**EXERCISE DESCRIPTION**. Could you copy every record below exactly as it is written?

[Dataset records]
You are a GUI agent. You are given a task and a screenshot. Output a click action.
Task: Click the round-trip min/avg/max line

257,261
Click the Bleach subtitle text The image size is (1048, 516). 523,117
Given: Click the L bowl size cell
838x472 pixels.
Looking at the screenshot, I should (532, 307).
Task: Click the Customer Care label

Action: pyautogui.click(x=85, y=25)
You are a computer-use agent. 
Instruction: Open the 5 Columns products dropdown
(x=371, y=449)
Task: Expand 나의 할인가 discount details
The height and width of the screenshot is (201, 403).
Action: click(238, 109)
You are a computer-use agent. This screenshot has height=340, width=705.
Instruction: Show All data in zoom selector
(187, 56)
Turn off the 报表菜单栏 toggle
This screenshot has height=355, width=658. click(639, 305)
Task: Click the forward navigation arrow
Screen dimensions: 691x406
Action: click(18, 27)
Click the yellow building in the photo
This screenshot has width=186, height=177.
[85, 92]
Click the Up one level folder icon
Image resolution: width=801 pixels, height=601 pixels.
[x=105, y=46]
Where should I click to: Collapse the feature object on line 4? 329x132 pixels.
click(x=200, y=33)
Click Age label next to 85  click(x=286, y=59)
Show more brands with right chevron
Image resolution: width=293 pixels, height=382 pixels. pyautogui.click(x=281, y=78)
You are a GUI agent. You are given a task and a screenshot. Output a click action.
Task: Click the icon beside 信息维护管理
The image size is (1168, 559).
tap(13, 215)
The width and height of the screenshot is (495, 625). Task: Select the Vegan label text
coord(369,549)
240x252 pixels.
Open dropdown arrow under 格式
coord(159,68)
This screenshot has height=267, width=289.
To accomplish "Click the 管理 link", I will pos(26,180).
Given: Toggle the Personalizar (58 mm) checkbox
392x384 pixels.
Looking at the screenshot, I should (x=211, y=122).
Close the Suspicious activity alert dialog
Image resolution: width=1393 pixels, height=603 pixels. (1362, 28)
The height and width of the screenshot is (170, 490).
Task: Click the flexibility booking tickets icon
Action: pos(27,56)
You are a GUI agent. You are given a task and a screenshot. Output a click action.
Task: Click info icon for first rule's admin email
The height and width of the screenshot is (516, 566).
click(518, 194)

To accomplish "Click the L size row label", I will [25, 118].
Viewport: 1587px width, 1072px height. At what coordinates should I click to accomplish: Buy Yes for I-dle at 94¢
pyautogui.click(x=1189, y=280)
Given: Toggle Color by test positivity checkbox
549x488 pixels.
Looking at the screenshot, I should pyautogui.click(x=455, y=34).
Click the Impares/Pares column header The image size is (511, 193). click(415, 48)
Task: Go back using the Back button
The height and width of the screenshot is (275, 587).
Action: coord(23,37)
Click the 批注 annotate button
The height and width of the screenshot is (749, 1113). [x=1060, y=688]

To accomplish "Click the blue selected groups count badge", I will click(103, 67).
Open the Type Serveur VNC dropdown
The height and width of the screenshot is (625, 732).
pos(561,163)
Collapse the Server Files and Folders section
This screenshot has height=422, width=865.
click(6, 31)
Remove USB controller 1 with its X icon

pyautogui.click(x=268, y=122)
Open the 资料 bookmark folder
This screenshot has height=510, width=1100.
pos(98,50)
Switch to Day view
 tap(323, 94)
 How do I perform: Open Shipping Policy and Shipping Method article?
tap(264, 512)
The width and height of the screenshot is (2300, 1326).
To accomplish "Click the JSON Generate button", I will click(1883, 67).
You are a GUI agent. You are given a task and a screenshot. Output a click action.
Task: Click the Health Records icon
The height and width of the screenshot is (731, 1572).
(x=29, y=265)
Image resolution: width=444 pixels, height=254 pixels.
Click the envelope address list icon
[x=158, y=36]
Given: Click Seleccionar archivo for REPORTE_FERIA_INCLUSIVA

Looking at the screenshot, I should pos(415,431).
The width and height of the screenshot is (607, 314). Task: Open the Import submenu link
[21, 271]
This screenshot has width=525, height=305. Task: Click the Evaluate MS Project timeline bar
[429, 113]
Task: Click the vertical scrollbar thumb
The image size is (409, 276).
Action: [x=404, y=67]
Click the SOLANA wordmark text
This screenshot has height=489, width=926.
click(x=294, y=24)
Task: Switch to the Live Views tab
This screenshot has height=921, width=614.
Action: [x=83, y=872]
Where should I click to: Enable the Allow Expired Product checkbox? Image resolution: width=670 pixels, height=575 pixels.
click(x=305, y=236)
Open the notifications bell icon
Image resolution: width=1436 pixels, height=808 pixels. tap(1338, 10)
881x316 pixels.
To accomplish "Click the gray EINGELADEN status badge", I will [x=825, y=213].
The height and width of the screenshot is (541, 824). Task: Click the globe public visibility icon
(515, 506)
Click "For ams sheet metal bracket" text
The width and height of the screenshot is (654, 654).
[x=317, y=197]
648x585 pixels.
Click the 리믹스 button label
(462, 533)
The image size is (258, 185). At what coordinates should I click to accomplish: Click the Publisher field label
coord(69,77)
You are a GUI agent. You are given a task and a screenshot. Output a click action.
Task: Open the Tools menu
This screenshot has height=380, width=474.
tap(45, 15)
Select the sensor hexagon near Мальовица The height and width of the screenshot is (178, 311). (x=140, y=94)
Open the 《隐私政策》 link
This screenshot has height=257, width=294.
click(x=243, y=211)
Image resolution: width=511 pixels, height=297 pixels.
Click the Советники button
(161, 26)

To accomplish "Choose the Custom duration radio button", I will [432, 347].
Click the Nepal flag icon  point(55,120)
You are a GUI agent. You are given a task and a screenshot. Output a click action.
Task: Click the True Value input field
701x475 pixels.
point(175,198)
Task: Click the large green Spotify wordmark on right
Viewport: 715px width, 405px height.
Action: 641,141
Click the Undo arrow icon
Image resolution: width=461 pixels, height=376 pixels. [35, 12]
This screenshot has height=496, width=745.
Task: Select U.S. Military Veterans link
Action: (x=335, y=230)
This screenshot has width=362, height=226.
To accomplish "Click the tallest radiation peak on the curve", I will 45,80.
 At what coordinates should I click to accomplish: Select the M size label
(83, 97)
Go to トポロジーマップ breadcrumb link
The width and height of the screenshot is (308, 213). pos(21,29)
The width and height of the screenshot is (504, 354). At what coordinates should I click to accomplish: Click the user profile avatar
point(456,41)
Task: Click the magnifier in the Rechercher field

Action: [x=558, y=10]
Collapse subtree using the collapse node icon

**ANSWER AREA**.
You are a GUI agent. You are given a task and a screenshot. Output a click action.
Task: Click the round-trip min/avg/max line

257,261
Click the Bleach subtitle text The image size is (1048, 516). 523,117
Given: Click the L bowl size cell
838x472 pixels.
Looking at the screenshot, I should (532, 307).
Task: Click the Customer Care label

Action: pyautogui.click(x=85, y=25)
You are a computer-use agent. 
Instruction: Open the 5 Columns products dropdown
(x=371, y=449)
Task: Expand 나의 할인가 discount details
The height and width of the screenshot is (201, 403).
Action: click(238, 109)
You are a computer-use agent. This screenshot has height=340, width=705.
Instruction: Show All data in zoom selector
(187, 56)
Turn off the 报表菜单栏 toggle
This screenshot has height=355, width=658. click(639, 305)
Task: Click the forward navigation arrow
Screen dimensions: 691x406
Action: click(18, 27)
Click the yellow building in the photo
This screenshot has width=186, height=177.
[85, 92]
Click the Up one level folder icon
Image resolution: width=801 pixels, height=601 pixels.
[x=105, y=46]
Where should I click to: Collapse the feature object on line 4? 329x132 pixels.
click(x=200, y=33)
Click Age label next to 85  click(x=286, y=59)
Show more brands with right chevron
Image resolution: width=293 pixels, height=382 pixels. pyautogui.click(x=281, y=78)
You are a GUI agent. You are given a task and a screenshot. Output a click action.
Task: Click the icon beside 信息维护管理
The image size is (1168, 559).
tap(13, 215)
The width and height of the screenshot is (495, 625). Task: Select the Vegan label text
coord(369,549)
240x252 pixels.
Open dropdown arrow under 格式
coord(159,68)
This screenshot has height=267, width=289.
To accomplish "Click the 管理 link", I will pos(26,180).
Given: Toggle the Personalizar (58 mm) checkbox
392x384 pixels.
Looking at the screenshot, I should (x=211, y=122).
Close the Suspicious activity alert dialog
Image resolution: width=1393 pixels, height=603 pixels. (1362, 28)
The height and width of the screenshot is (170, 490).
Task: Click the flexibility booking tickets icon
Action: pos(27,56)
You are a GUI agent. You are given a task and a screenshot. Output a click action.
Task: Click info icon for first rule's admin email
The height and width of the screenshot is (516, 566).
click(518, 194)

To accomplish "Click the L size row label", I will [25, 118].
Viewport: 1587px width, 1072px height. At what coordinates should I click to accomplish: Buy Yes for I-dle at 94¢
pyautogui.click(x=1189, y=280)
Given: Toggle Color by test positivity checkbox
549x488 pixels.
Looking at the screenshot, I should pyautogui.click(x=455, y=34).
Click the Impares/Pares column header The image size is (511, 193). click(415, 48)
Task: Go back using the Back button
The height and width of the screenshot is (275, 587).
Action: coord(23,37)
Click the 批注 annotate button
The height and width of the screenshot is (749, 1113). [x=1060, y=688]

To accomplish "Click the blue selected groups count badge", I will click(103, 67).
Open the Type Serveur VNC dropdown
The height and width of the screenshot is (625, 732).
pos(561,163)
Collapse the Server Files and Folders section
This screenshot has height=422, width=865.
click(6, 31)
Remove USB controller 1 with its X icon

pyautogui.click(x=268, y=122)
Open the 资料 bookmark folder
This screenshot has height=510, width=1100.
pos(98,50)
Switch to Day view
 tap(323, 94)
 How do I perform: Open Shipping Policy and Shipping Method article?
tap(264, 512)
The width and height of the screenshot is (2300, 1326).
To accomplish "Click the JSON Generate button", I will click(1883, 67).
You are a GUI agent. You are given a task and a screenshot. Output a click action.
Task: Click the Health Records icon
The height and width of the screenshot is (731, 1572).
(x=29, y=265)
Image resolution: width=444 pixels, height=254 pixels.
Click the envelope address list icon
[x=158, y=36]
Given: Click Seleccionar archivo for REPORTE_FERIA_INCLUSIVA

Looking at the screenshot, I should pos(415,431).
The width and height of the screenshot is (607, 314). Task: Open the Import submenu link
[21, 271]
This screenshot has width=525, height=305. Task: Click the Evaluate MS Project timeline bar
[429, 113]
Task: Click the vertical scrollbar thumb
The image size is (409, 276).
Action: [x=404, y=67]
Click the SOLANA wordmark text
This screenshot has height=489, width=926.
click(x=294, y=24)
Task: Switch to the Live Views tab
This screenshot has height=921, width=614.
Action: [x=83, y=872]
Where should I click to: Enable the Allow Expired Product checkbox? Image resolution: width=670 pixels, height=575 pixels.
click(x=305, y=236)
Open the notifications bell icon
Image resolution: width=1436 pixels, height=808 pixels. tap(1338, 10)
881x316 pixels.
To accomplish "Click the gray EINGELADEN status badge", I will [x=825, y=213].
The height and width of the screenshot is (541, 824). Task: Click the globe public visibility icon
(515, 506)
Click "For ams sheet metal bracket" text
The width and height of the screenshot is (654, 654).
[x=317, y=197]
648x585 pixels.
Click the 리믹스 button label
(462, 533)
The image size is (258, 185). At what coordinates should I click to accomplish: Click the Publisher field label
coord(69,77)
You are a GUI agent. You are given a task and a screenshot. Output a click action.
Task: Open the Tools menu
This screenshot has height=380, width=474.
tap(45, 15)
Select the sensor hexagon near Мальовица The height and width of the screenshot is (178, 311). (x=140, y=94)
Open the 《隐私政策》 link
This screenshot has height=257, width=294.
click(x=243, y=211)
Image resolution: width=511 pixels, height=297 pixels.
Click the Советники button
(161, 26)

To accomplish "Choose the Custom duration radio button", I will [432, 347].
Click the Nepal flag icon  point(55,120)
You are a GUI agent. You are given a task and a screenshot. Output a click action.
Task: Click the True Value input field
701x475 pixels.
point(175,198)
Task: Click the large green Spotify wordmark on right
Viewport: 715px width, 405px height.
Action: 641,141
Click the Undo arrow icon
Image resolution: width=461 pixels, height=376 pixels. [35, 12]
This screenshot has height=496, width=745.
Task: Select U.S. Military Veterans link
Action: (x=335, y=230)
This screenshot has width=362, height=226.
To accomplish "Click the tallest radiation peak on the curve", I will 45,80.
 At what coordinates should I click to accomplish: Select the M size label
(83, 97)
Go to トポロジーマップ breadcrumb link
The width and height of the screenshot is (308, 213). pos(21,29)
The width and height of the screenshot is (504, 354). At what coordinates should I click to accomplish: Click the user profile avatar
point(456,41)
Task: Click the magnifier in the Rechercher field

Action: [x=558, y=10]
Collapse subtree using the collapse node icon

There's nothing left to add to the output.